→ Your objective: Pick up the reflective piece headed "Sajjan Raj Vaidya – Somebody Else" right after its last sentence, and keep writing in the same voice.

→ Selected passage:
■ ■ ■
Sajjan Raj Vaidya – Somebody Else 

Understating and understanding, that nothing must matter. That, Nothing will matter — was a ball dropper.

This was a necessary respite, in the face of occasional, excruciating drama — life sometimes malignantly inflicts upon us, whether we want it or not! Whether we’re prepared for it or not!


Before going any further, I want to be clear on one thing :-

And that is…

To me, becoming wise, is not a swank.

Instead, it has always been about my surgical curiosity to learn more. The obsession, precisely.

To me, it’s a shameless journey of my journey. (Shameless, because I still don’t know much about so many things.)

It has always been like that and it’s worked for me thus far.


Around the same token, one of my dead friends, Marcus Aurelius, suggested, “Life is opinion.”

Dope!

Laconic.

Fucking Powerful!

Nuclear!


I remember, I’d cried many times over someone else’s poor judgements over me, my substance, my character, nature. And, my family have also shed tears for the same unsexy cause.
■ ■ ■
→ Data provided:
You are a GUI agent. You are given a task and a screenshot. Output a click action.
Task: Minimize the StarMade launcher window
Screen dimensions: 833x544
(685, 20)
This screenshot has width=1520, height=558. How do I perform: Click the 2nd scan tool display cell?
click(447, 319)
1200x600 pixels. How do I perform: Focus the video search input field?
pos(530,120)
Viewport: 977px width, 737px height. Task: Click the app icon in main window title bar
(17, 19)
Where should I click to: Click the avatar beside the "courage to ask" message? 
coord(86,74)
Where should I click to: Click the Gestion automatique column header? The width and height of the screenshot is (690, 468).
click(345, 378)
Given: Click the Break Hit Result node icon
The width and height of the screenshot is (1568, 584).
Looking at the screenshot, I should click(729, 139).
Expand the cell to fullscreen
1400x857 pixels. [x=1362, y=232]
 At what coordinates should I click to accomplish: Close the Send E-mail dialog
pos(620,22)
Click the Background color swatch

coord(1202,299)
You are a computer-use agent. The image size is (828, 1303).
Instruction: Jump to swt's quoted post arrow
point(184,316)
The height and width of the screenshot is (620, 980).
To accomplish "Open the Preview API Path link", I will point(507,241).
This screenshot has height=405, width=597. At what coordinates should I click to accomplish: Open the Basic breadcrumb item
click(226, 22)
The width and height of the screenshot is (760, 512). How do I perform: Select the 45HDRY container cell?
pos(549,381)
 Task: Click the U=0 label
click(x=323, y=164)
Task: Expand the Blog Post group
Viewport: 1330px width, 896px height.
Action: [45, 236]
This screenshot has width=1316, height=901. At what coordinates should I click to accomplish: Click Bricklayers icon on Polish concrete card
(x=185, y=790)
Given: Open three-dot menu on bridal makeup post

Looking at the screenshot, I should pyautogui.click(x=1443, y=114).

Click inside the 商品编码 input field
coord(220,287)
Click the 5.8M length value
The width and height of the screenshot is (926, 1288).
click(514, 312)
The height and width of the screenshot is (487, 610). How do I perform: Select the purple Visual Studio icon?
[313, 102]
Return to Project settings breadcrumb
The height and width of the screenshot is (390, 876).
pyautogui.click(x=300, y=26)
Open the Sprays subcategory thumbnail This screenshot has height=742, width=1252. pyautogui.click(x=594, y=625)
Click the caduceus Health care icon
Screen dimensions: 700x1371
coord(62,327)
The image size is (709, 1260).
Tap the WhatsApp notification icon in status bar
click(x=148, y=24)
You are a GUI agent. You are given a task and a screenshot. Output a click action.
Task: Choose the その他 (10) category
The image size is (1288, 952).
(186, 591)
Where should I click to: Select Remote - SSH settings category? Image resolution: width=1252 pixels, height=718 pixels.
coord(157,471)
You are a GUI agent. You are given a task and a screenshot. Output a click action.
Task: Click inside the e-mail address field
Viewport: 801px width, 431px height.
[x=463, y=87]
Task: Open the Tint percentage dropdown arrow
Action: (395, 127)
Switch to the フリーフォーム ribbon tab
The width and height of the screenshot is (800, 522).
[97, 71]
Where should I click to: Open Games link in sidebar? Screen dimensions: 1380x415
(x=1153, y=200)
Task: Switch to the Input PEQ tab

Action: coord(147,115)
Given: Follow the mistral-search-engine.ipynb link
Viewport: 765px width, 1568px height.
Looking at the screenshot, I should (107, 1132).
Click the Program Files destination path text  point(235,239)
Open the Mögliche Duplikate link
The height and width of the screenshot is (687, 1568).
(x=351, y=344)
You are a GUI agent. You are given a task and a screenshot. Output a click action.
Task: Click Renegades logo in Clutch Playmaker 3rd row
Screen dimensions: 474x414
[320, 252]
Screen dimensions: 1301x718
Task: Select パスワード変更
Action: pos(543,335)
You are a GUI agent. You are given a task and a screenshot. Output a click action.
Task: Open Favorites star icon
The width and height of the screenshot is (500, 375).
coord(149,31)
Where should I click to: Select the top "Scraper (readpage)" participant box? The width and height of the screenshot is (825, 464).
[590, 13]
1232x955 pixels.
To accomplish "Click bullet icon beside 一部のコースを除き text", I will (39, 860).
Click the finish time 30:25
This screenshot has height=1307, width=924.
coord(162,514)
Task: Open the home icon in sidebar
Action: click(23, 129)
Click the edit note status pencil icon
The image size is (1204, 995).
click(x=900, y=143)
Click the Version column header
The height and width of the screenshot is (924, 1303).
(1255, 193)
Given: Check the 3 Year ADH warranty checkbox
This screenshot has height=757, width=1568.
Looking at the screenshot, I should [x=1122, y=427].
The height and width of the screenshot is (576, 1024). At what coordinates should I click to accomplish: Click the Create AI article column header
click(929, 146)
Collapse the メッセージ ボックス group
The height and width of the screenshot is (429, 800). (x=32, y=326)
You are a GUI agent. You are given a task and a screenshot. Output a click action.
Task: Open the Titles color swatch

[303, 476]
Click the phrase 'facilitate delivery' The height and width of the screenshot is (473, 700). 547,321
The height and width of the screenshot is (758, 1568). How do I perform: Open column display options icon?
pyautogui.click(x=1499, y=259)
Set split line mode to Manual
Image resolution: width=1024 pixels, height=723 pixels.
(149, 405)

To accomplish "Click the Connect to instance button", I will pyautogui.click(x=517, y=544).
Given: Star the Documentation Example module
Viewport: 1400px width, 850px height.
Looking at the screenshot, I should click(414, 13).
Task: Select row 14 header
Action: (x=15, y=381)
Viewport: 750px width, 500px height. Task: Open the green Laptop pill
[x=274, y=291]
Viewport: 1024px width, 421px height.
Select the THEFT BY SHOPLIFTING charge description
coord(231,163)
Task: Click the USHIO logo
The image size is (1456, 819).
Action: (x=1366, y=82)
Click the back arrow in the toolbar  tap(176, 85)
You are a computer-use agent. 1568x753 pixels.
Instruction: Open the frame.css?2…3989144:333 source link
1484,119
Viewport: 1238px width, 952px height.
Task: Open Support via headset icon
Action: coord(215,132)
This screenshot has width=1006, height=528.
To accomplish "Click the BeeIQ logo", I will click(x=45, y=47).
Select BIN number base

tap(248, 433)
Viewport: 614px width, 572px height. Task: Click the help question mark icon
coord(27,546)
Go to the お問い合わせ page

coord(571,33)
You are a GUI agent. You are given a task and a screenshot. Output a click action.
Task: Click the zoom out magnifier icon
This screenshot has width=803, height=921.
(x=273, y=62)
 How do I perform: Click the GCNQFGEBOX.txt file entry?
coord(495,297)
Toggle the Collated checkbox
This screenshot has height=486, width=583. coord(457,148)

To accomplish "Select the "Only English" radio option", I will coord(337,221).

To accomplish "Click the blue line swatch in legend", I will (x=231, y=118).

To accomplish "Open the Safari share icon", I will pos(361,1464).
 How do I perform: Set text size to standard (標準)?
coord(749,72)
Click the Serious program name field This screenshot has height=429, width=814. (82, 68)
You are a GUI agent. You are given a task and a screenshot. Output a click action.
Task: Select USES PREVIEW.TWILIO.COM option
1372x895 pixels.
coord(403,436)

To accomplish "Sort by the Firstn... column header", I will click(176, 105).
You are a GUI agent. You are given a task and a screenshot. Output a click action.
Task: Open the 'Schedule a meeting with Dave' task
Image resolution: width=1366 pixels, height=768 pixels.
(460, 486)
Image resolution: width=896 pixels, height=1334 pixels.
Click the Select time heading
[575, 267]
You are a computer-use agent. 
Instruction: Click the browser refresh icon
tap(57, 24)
■ ■ ■
→ Final result:
Also, my recent read The Art of Possibility: Transforming Professional and Personal Life.’ by Rosamund Stone Zander wherein she argues around the same lines as Aurelius intended. She writes, “It’s all invented. Everything in life is an invention. The way we see things. The way we measure things. The way we compete. The way we judge ourselves.”


So, Folks, the world is ever-changing. It will change more.

Life, well,.. sadly more often than not– ruminates around the inevitable suite of poorly-formed, ephemeral opinions which our heart and minds blindly, and dearly hold for us. Without objectivity, without weight, without real inquiry!

So, Folks,

at times, with time —

Unfuck.

Change.

This was me and Sushant Khanal this past week, hiking.
Unfucking!

p.s.

a year ago. WTF!

p.p.s.

On a side note, I’d also recommend you dig more on — Memento mori too.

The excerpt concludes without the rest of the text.